その他、廃棄費用については、事業用は1万円/kW、住宅用は建設費の5%と現状維持と仮定する。設備利用率は近年上昇が進んでいるものの、将来的には出力制御による影響も考えられることから、現状維持と仮定する。運転維持費も現状維持とする。
陸上風力のモデルプラント規模は、直近3年間における1,000kW以上のFIT認定案件の中央値の水準を採用し30,000kWとして、稼働年数は20年・25年とする。
陸上風力の2040年建設費について、IEA「World Energy Outlook(WEO)」(2023)を参照すると、2023年から2040年へのコスト低減率は7〜9%となる。この低減率は接続費を含む建設費の低減率であるため、足下のモデルプラントの建設費(31.9万円/kW)に接続費(0.3万円/kW)を加えた値(資本費:32.2万円/kW)に低減率を乗じることで、将来の建設費(接続費込み)が29.2〜29.9万円/kWとなる。
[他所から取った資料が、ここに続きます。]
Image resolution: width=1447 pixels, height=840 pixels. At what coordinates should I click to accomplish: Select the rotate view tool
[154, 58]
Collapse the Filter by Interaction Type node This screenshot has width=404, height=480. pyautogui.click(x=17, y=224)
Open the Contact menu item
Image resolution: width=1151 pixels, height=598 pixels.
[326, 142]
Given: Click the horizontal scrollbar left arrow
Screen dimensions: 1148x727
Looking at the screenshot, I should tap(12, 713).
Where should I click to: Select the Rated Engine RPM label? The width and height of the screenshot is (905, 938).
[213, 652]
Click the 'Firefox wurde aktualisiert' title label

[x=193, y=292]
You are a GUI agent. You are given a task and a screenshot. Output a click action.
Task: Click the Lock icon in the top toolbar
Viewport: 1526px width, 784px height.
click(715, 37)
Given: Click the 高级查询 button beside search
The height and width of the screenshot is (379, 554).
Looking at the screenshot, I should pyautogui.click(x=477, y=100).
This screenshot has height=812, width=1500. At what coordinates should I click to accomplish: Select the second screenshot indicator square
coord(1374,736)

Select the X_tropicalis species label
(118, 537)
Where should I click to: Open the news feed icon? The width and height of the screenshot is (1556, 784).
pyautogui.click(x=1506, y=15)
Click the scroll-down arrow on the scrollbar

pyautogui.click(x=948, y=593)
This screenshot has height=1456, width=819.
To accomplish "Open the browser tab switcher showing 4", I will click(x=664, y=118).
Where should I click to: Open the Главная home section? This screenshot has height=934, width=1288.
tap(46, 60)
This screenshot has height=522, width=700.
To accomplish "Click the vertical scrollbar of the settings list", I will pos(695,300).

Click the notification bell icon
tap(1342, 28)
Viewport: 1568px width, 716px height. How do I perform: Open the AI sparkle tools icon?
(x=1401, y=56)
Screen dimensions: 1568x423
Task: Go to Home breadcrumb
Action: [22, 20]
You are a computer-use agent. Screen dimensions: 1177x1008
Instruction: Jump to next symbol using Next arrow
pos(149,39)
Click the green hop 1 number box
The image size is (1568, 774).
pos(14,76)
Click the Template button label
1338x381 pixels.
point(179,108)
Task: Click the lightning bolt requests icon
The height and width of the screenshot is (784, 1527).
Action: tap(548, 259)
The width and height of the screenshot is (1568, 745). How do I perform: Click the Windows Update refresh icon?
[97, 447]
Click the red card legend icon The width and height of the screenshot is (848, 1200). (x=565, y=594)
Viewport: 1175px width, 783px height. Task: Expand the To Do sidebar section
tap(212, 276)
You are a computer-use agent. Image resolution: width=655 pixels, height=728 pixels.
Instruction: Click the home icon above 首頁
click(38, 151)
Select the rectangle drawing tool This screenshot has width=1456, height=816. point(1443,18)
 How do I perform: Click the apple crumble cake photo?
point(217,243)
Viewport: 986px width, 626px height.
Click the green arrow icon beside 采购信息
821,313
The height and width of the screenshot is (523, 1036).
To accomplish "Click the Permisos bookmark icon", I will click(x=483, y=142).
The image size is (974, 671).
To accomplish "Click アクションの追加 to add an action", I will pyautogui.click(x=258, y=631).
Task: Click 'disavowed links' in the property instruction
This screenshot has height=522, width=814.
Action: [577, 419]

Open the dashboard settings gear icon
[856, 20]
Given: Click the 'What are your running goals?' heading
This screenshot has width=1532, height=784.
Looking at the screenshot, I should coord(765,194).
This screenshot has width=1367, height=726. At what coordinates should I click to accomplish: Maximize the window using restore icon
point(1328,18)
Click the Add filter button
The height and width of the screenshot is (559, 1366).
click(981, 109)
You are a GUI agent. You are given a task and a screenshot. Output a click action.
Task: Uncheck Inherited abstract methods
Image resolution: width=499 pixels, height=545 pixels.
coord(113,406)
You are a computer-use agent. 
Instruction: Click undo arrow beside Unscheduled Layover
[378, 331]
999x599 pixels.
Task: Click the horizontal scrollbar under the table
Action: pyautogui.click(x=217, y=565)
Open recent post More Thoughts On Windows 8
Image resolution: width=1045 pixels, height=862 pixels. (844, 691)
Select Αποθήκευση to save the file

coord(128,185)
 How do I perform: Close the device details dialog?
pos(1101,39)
ここから接続費(0.3万円/kW)を減じることで、将来のモデルプラントの建設費は28.9〜29.6円/kWと算出される。
陸上風力の運転維持費、設備利用率については、現状(足下のモデルプラント)維持を「基本ケース」とし、IEA WEO(2023)の予測どおりに維持費の低下(低減率5〜6%)、利用率の改善(9%程度の上昇)が進むケースを「参考ケース」として試算する。